** begin EXERCISE INPUTS **

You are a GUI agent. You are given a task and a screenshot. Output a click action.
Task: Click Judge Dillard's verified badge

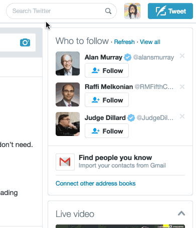(x=131, y=118)
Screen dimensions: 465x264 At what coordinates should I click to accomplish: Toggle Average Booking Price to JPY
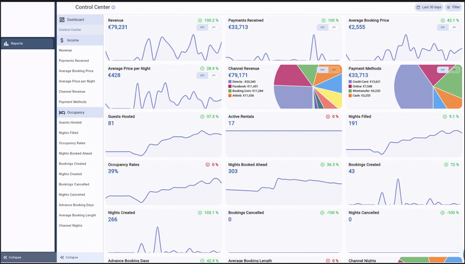tap(454, 27)
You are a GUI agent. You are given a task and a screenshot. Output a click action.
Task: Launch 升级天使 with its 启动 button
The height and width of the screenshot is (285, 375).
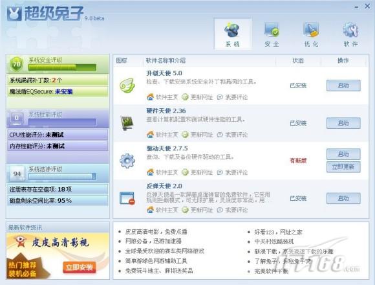(343, 86)
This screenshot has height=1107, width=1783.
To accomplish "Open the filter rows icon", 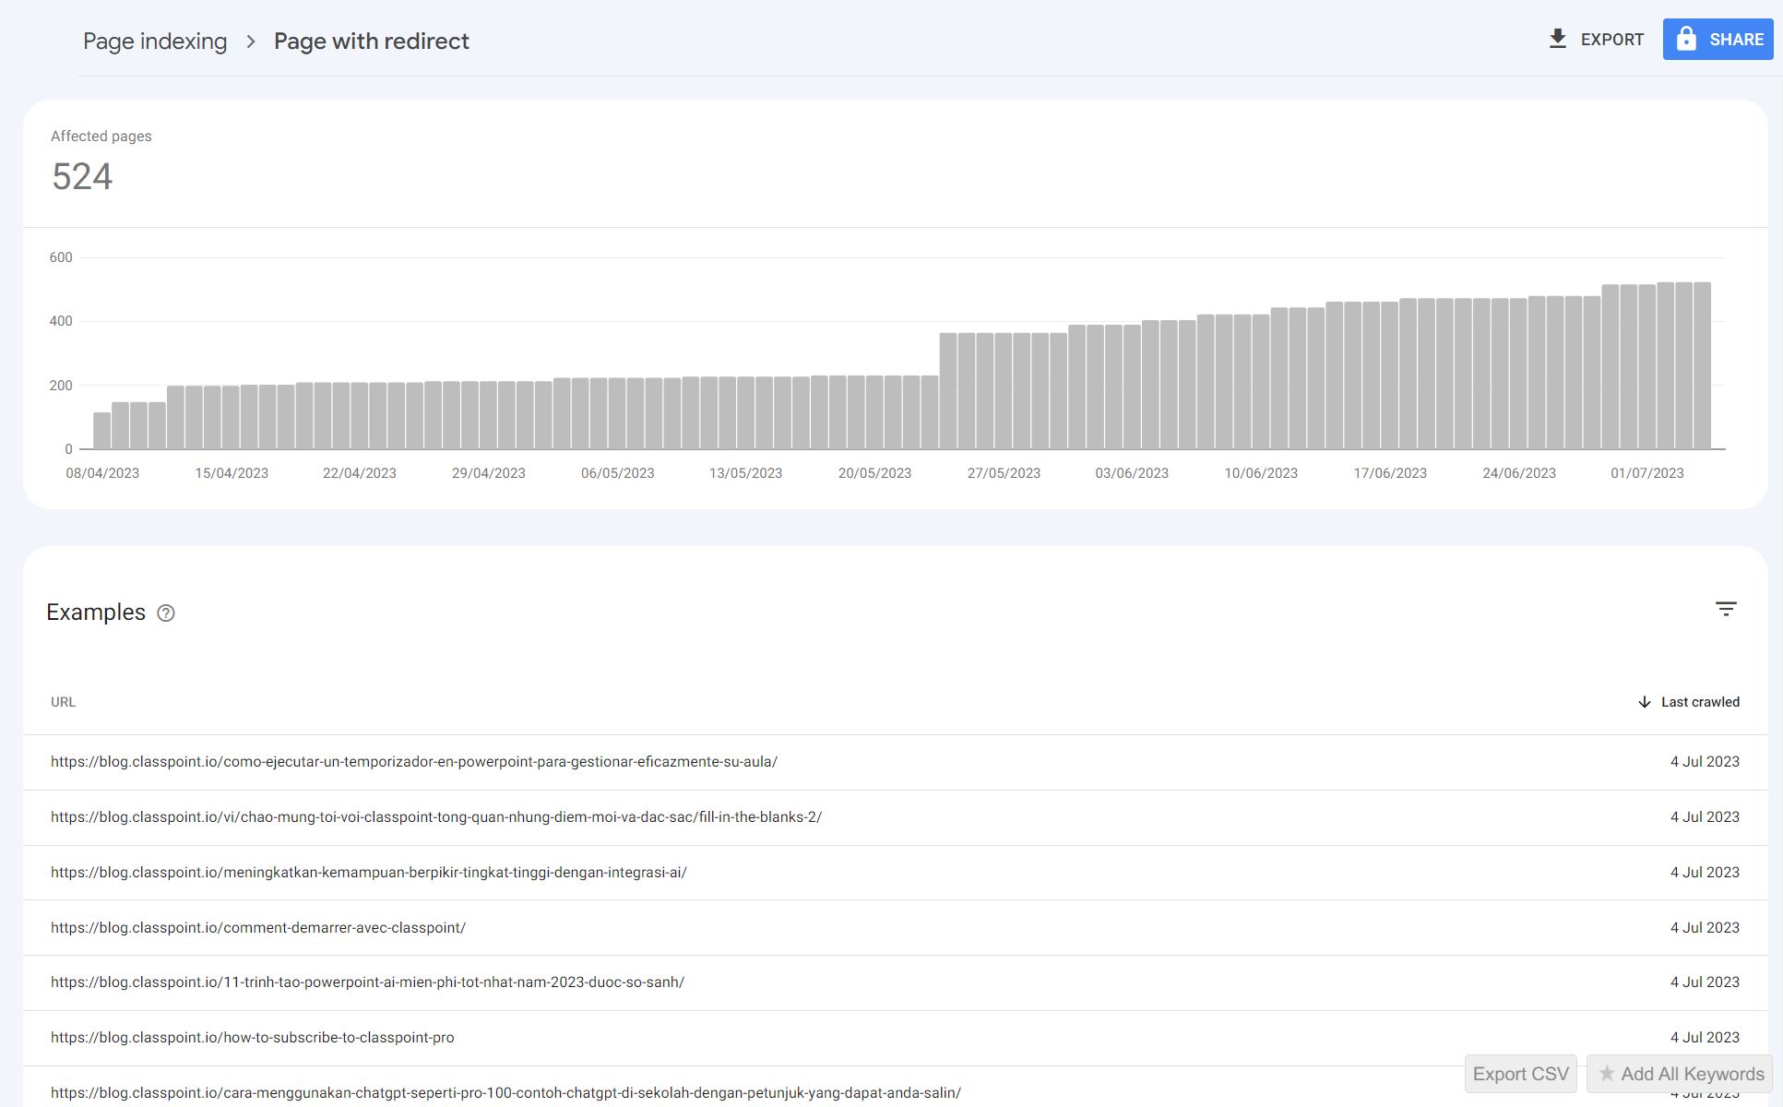I will tap(1726, 609).

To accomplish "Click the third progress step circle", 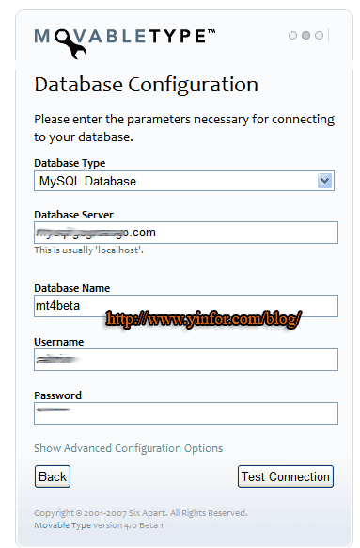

** end EXERCISE INPUTS **

YOUR GOAL
Extract every line of the data above that contains the word "screenshot", and list those lines in their original order.

COMPLETE RESPONSE
You are a GUI agent. You are given a task and a screenshot. Output a click action.
You are a GUI agent. You are given a task and a screenshot. Output a click action.
The height and width of the screenshot is (285, 375).
This screenshot has height=1107, width=1783.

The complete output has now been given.